Trois ans après ce discours, le général Giáp vainquit les Français à Diên Biên Phu.
« Oui, demain aussi, les sanguinaires Yankees et leur valet sioniste traîneront la queue dans la déception et la défaite… ! »
Nos combattants libanais avaient déjà démontré leur valeur : victoire en 2000, puis victoire en 2006 après trente-trois jours d’un combat héroïque. Ils n’étaient qu’un millier de guérilleros, équipés d’un armement très modeste — katiouchas et lance-roquettes individuels de fabrication soviétique hérités du Fatah — face à toute une armée, l’armée israélienne, l’une des plus sophistiquées au monde, comprenant notamment la puissante 5ᵉ division équipée de chars Merkava et bénéficiant du soutien aérien des États-Unis avec leurs F-35, F-36 et hélicoptères Apache.
Aujourd’hui, le régime sioniste a été doté par l’Occident impérialiste d’armes de destruction massive. Pour la première fois dans l’histoire, des bombes d’une et de deux tonnes (FLU-9, M-84) ont été employées contre des guérilleros, principalement dans la banlieue sud, afin de tenter d’éliminer la direction militaire de la Résistance, comme lors de l’assassinat du commandement Radwan le 20 septembre, puis de celui du dirigeant historique Nasrallah le 27 septembre 2024.
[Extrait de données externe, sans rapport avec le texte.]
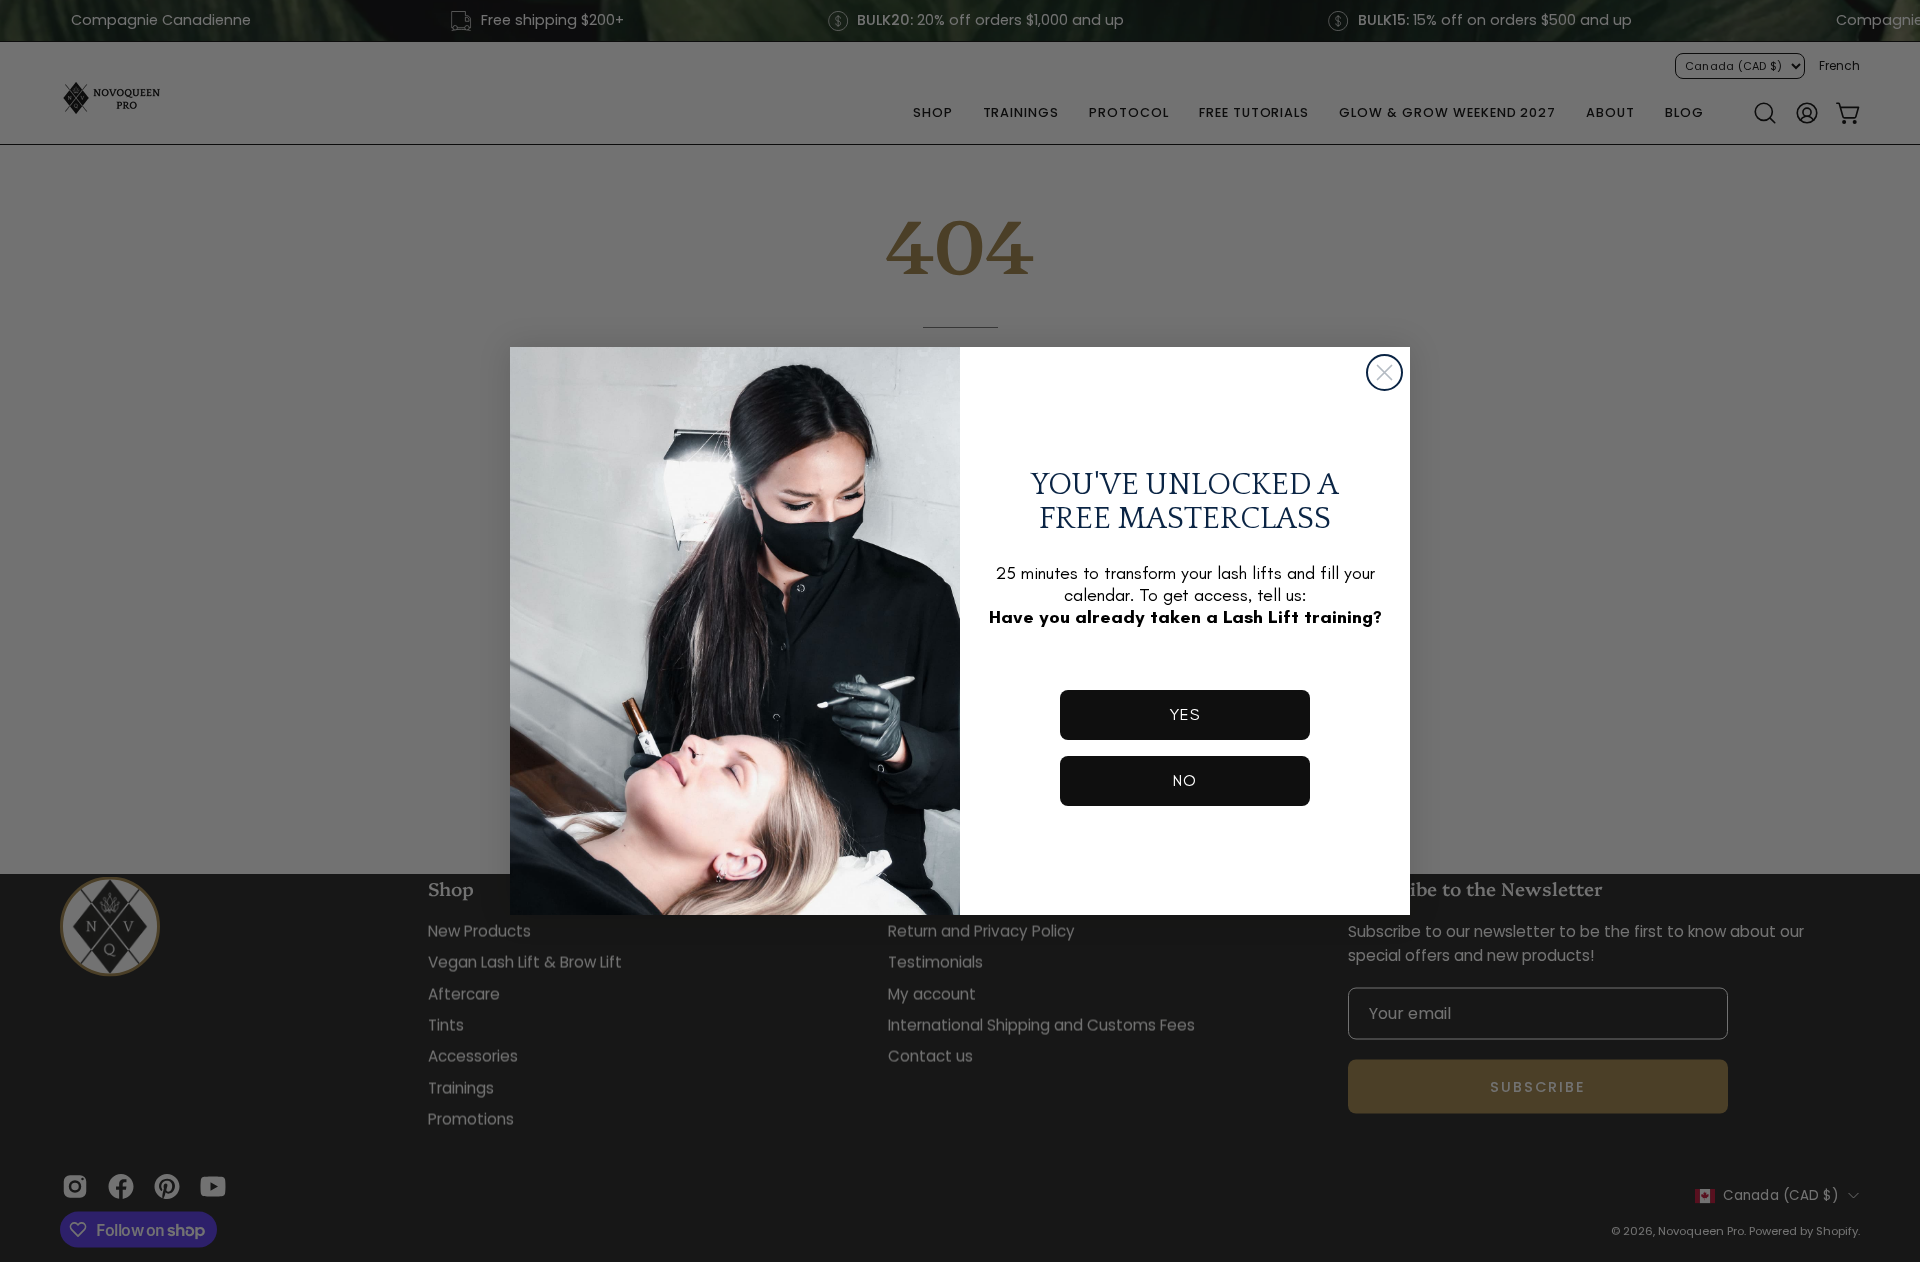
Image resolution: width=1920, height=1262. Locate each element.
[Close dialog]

Pour tuer le dirigeant iranien, l’état-major et plusieurs responsables de l’administration iranienne, Trump annonça à la Knesset que l’aviation américaine et israélienne avait utilisé sept bombardiers B-2 équipés de bombes de deux tonnes, avant d’en ordonner vingt-six autres.
À Khiam, Bint Jbeil, Aïtaroun, Arnoun et dans tout le sud du Liban, on vit des combattants légendaires livrer bataille « à distance zéro », ne disposant que de leurs corps et de leurs mitrailleuses contre un ennemi dont les soldats restaient retranchés dans leurs chars.
La bataille de Wadi el-Hojeir est entrée dans l’histoire : quarante chars Merkava israéliens furent détruits par des combattants opérant à pied, surgissant des abris ou des tunnels pour prendre d’assaut les blindés ennemis. Ils combattaient ainsi à bout portant contre un adversaire lâche et sanguinaire qui tue à distance en frappant des civils, des femmes et des enfants.
Pas une seule bataille terrestre israélienne ne fut remportée. Pas une seule.
Au cours de la bataille de soixante-six jours (du 1ᵉʳ octobre au 5 décembre 2024), Israël engagea 150 000 soldats dans sa tentative d’invasion du Liban. En face se trouvait une poignée de guérilleros, survivants d’une direction décimée pendant les dix jours tragiques qui avaient ébranlé la Résistance.
Durant ces dix jours eurent lieu les événements suivants :
- l’explosion des bipeurs les 17 et 18 septembre 2024 ;
- l’attaque contre les forces Radwan le 20 septembre ;
- l’assassinat de Nasrallah le 27 septembre ;
- celui de Hashem Safieddine le 1ᵉʳ octobre 2024 ;
- enfin, les bombardements massifs du début du mois d’octobre dans le sud du Liban, qui firent 623 morts en une seule journée.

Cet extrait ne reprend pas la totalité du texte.